Dipole-Induced Rectification Across AgTS/SAM//Ga2O3/EGaIn Junctions.

Abstract

This Article describes the relationship between molecular structure, and the rectification of tunneling current, in tunneling junctions based on self-assembled monolayers (SAMs). Molecular dipoles from simple organic functional groups (amide, urea, and thiourea) were introduced into junctions with the structure AgTS/S(CH2) nR(CH2) mCH3//Ga2O3/EGaIn. Here, R is an n-alkyl fragment (-CH2-)2 or 3, an amide group (either -CONH- or -NHCO-), a urea group (-NHCONH-), or a thiourea group (-NHCSNH-). The amide, urea, or thiourea groups introduce a localized electric dipole moment into the SAM and change the polarizability of that section of the SAM, but do not produce large, electronically delocalized groups or change other aspects of the tunneling barrier. This local change in electronic properties correlates with a statistically significant, but not large, rectification of current ( r+) at ±1.0 V (up to r+ ≈ 20).
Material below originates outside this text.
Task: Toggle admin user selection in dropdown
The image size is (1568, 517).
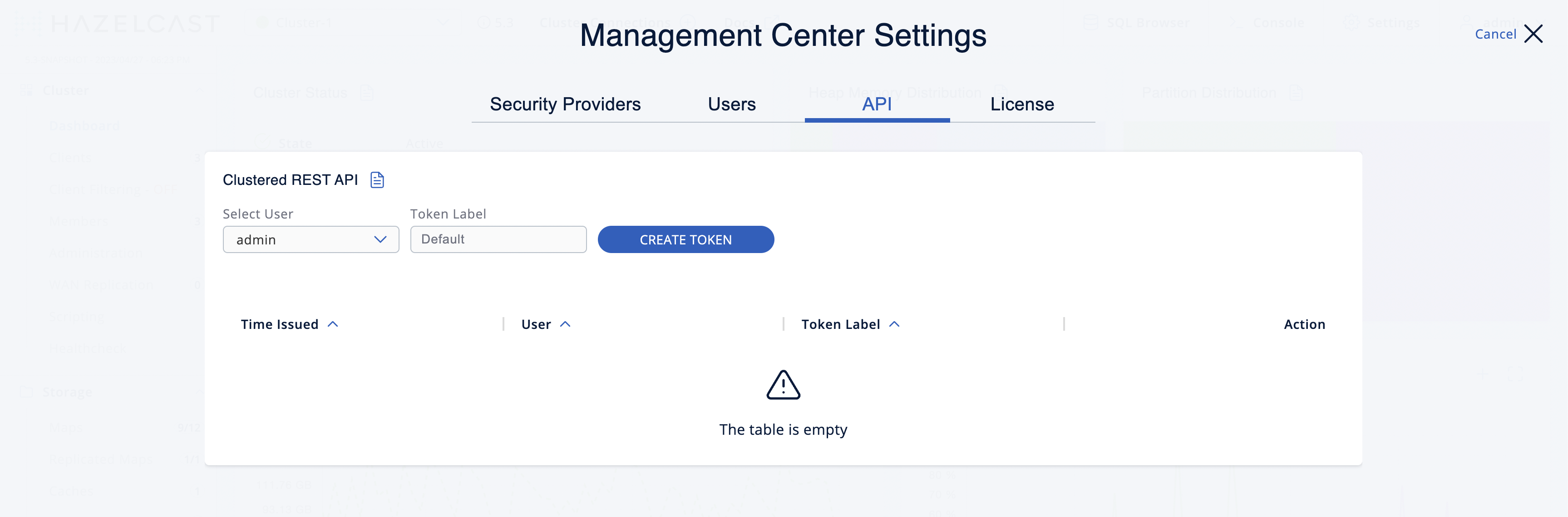Action: click(381, 239)
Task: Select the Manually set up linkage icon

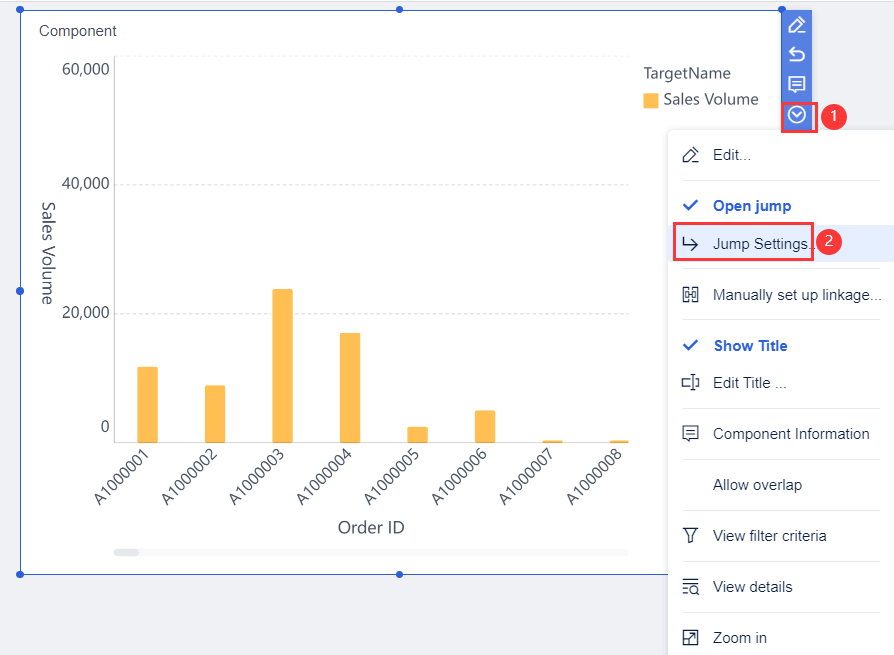Action: coord(690,294)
The results of this work demonstrate that the simplest form of rectification of current at ±1.0 V, in EGaIn junctions, is an interfacial effect, and is caused by a change in the work function of the SAM-modified silver electrode due to the proximity of the dipole associated with the amide (or related) group, and not to a change in the width or mean height of the tunneling barrier.